--- Start Selected passage ---

Nearly three-quarters (71 per cent) of those who believe this identify as part of or learn towards voting Republican, and 83 per cent indicated they’re likely to support Donald Trump in the November election. 

Also, 73 per cent of those who believed the Swift conspiracy theory holds water also believed the 2020 election outcome was fraudulent. 

Singer Taylor Swift wears a black outfit as she kisses her boyfriend Travis Kelcee, who is wears a red and yellow Kansas City Chiefs jersey, during the 2024 Super Bowl
Right-wing pundits linked Taylor Swift’s rising popularity and her relationship with Kansas City Chiefs’ tight end Travis Kelce to a conspiracy theory that she’s part of a government psyop. (Getty)

However, the Pentagon confirmed in January that Swift is not a government plant turned popstar. When it came to that conspiracy theory, the government office said they were “going to shake it off”, referring to Swift’s immensely popular song “Shake It Off”.

--- End Selected passage ---
--- Start Raw records ---

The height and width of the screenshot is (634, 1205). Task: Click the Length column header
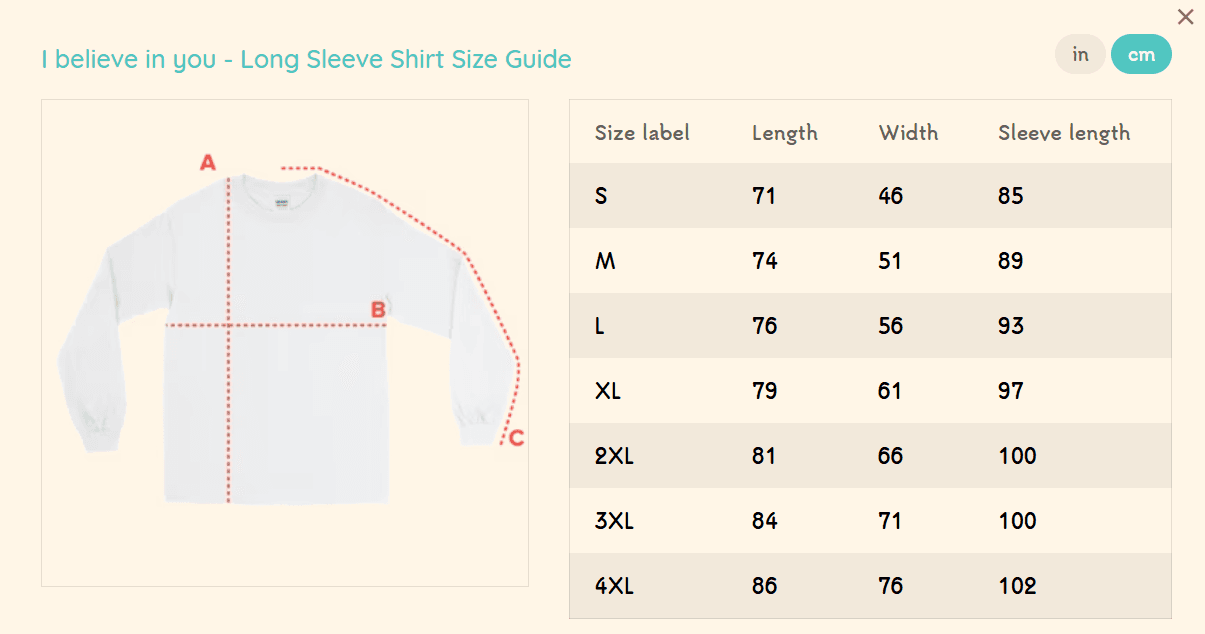tap(785, 133)
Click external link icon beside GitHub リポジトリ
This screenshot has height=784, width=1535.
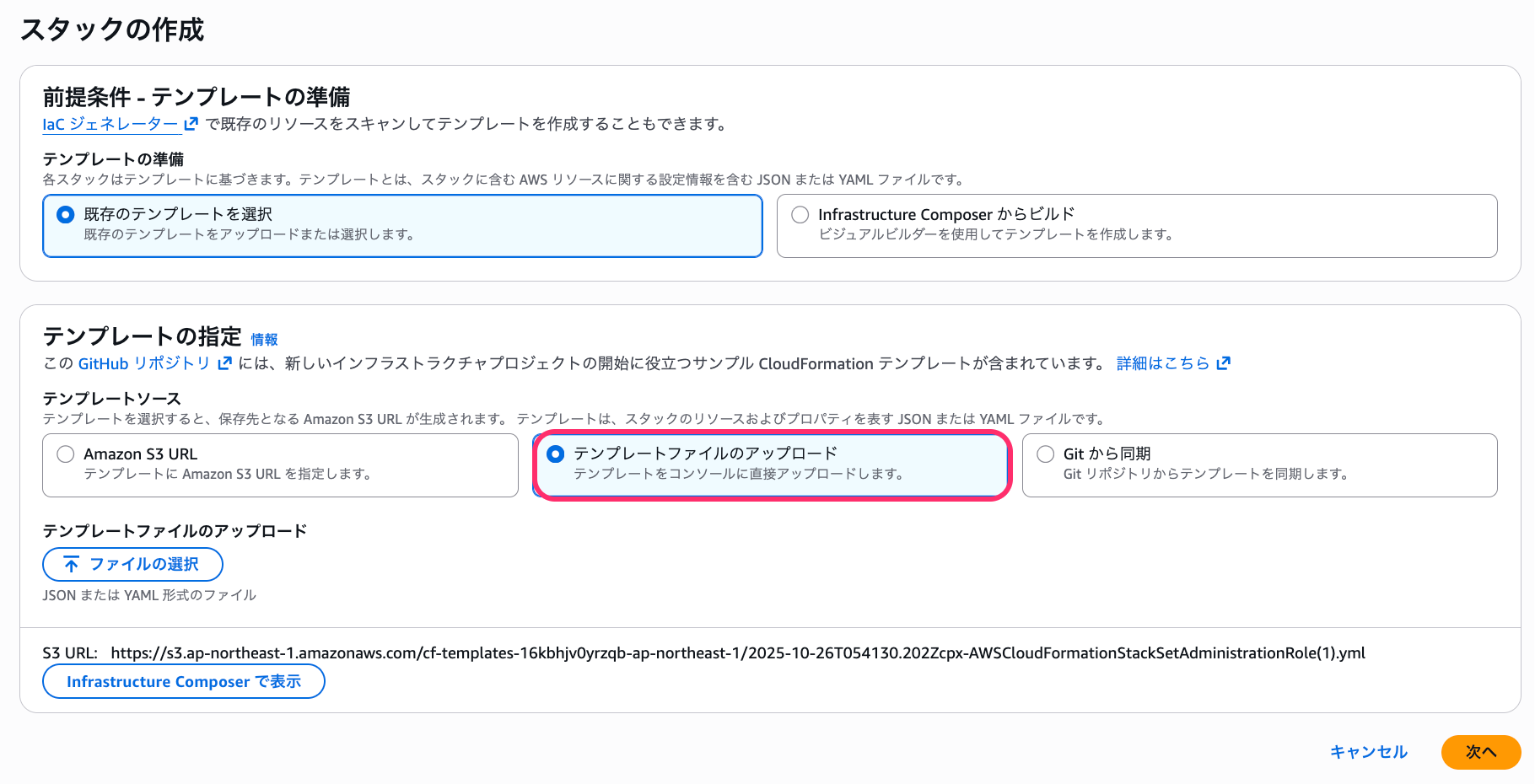click(x=224, y=363)
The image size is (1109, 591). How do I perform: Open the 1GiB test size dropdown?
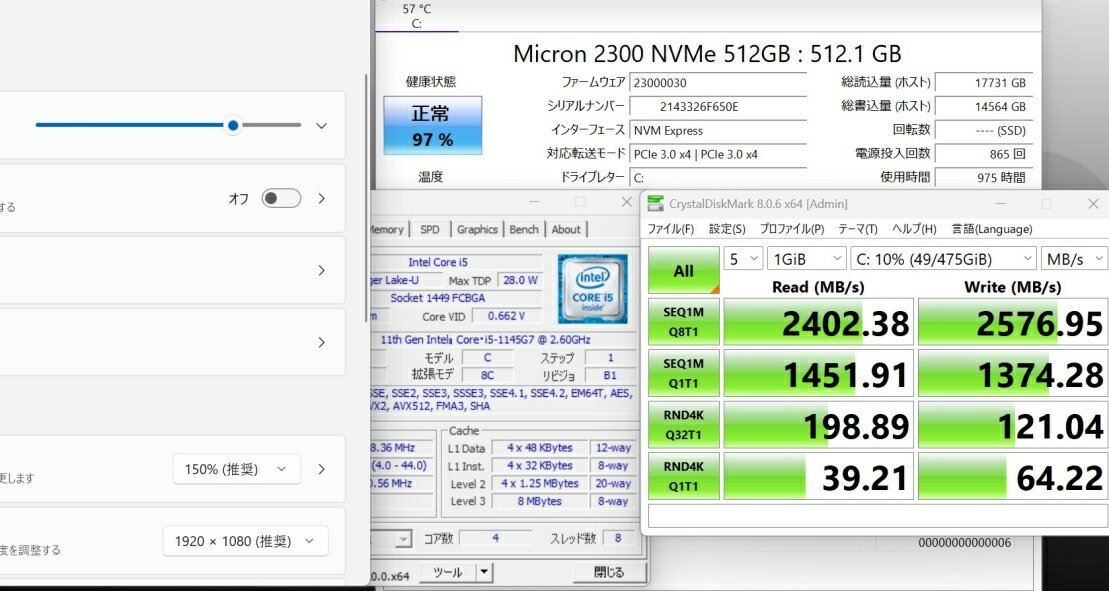[x=806, y=259]
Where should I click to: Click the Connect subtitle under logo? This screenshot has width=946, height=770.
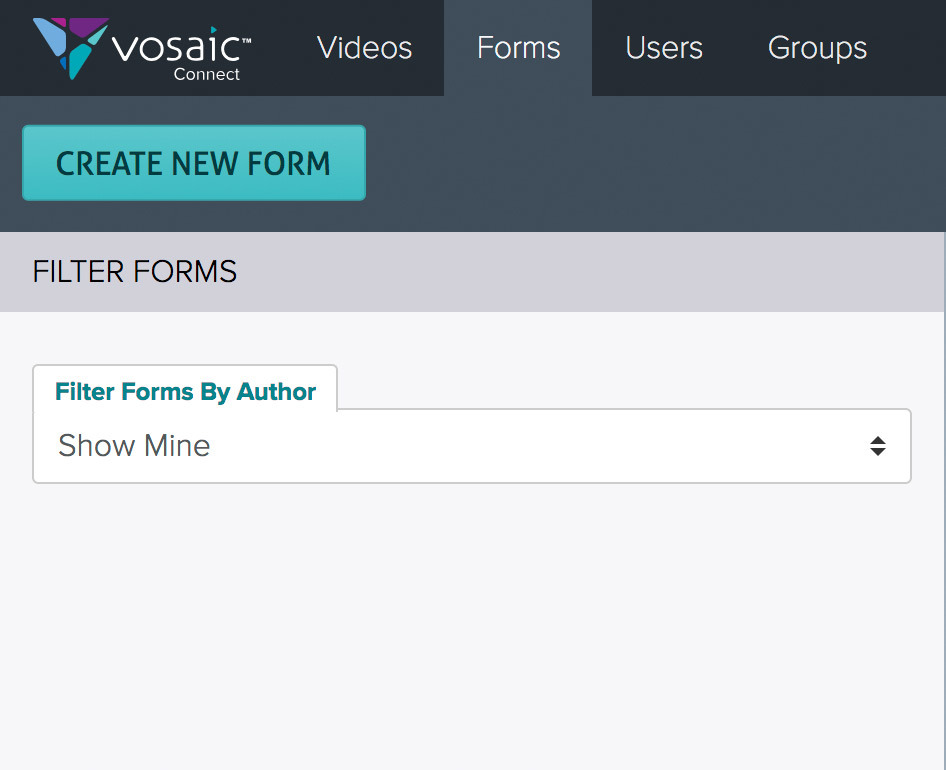206,74
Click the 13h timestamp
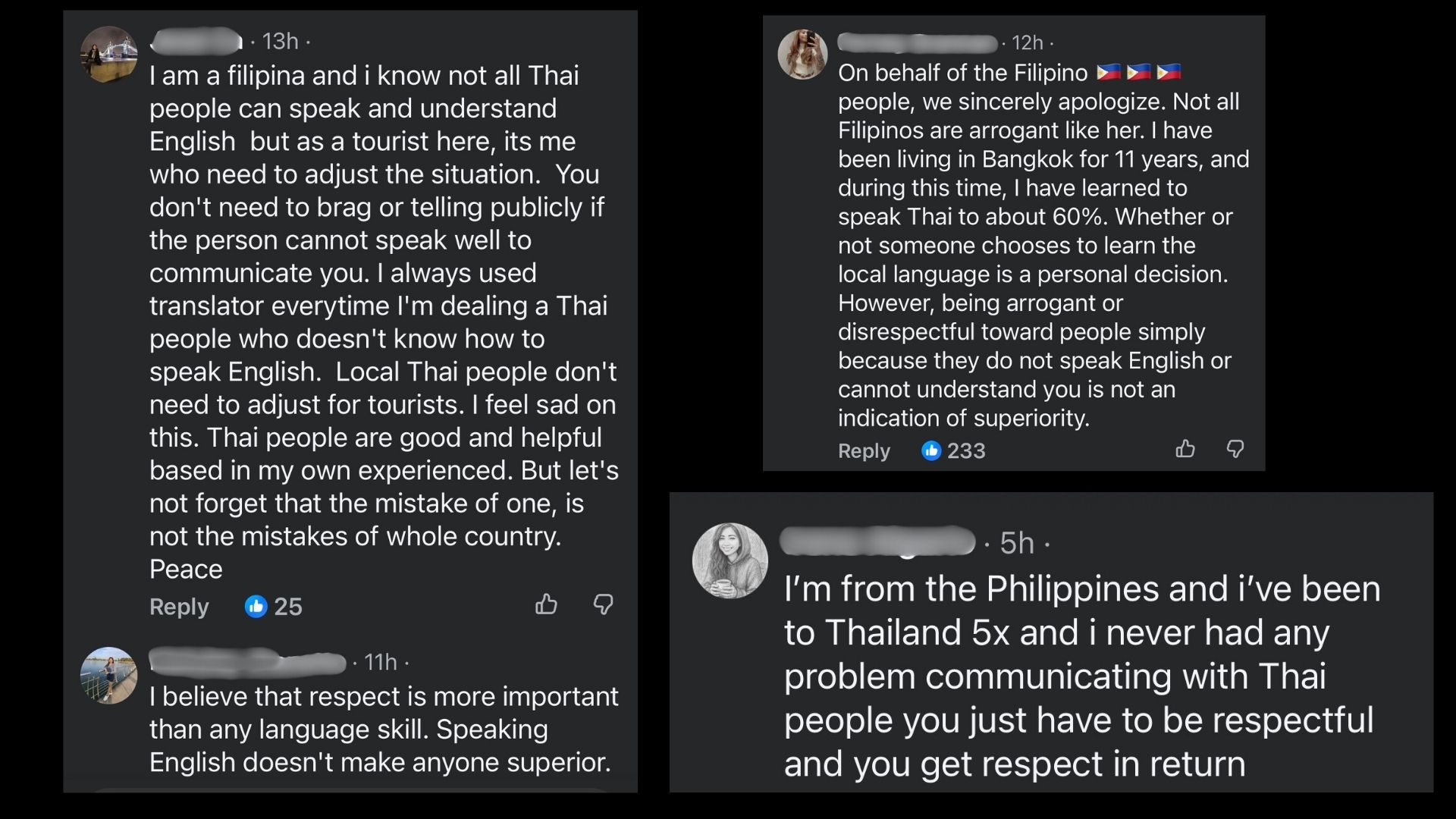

--- End Raw records ---

### Required work
1. According to the passage on the Taylor Swift conspiracy theory, what share of those who believed it also believed the 2020 election outcome was fraudulent?
2. Write out the Taylor Swift passage again, covering everything from "Also, 73 per" down to "government psyop. (Getty)", and switch "Right-wing pundits" to "Online commentators".

### The replies
1. 73 per cent

2.
Also, 73 per cent of those who believed the Swift conspiracy theory holds water also believed the 2020 election outcome was fraudulent. 

Singer Taylor Swift wears a black outfit as she kisses her boyfriend Travis Kelcee, who is wears a red and yellow Kansas City Chiefs jersey, during the 2024 Super Bowl
Online commentators linked Taylor Swift’s rising popularity and her relationship with Kansas City Chiefs’ tight end Travis Kelce to a conspiracy theory that she’s part of a government psyop. (Getty)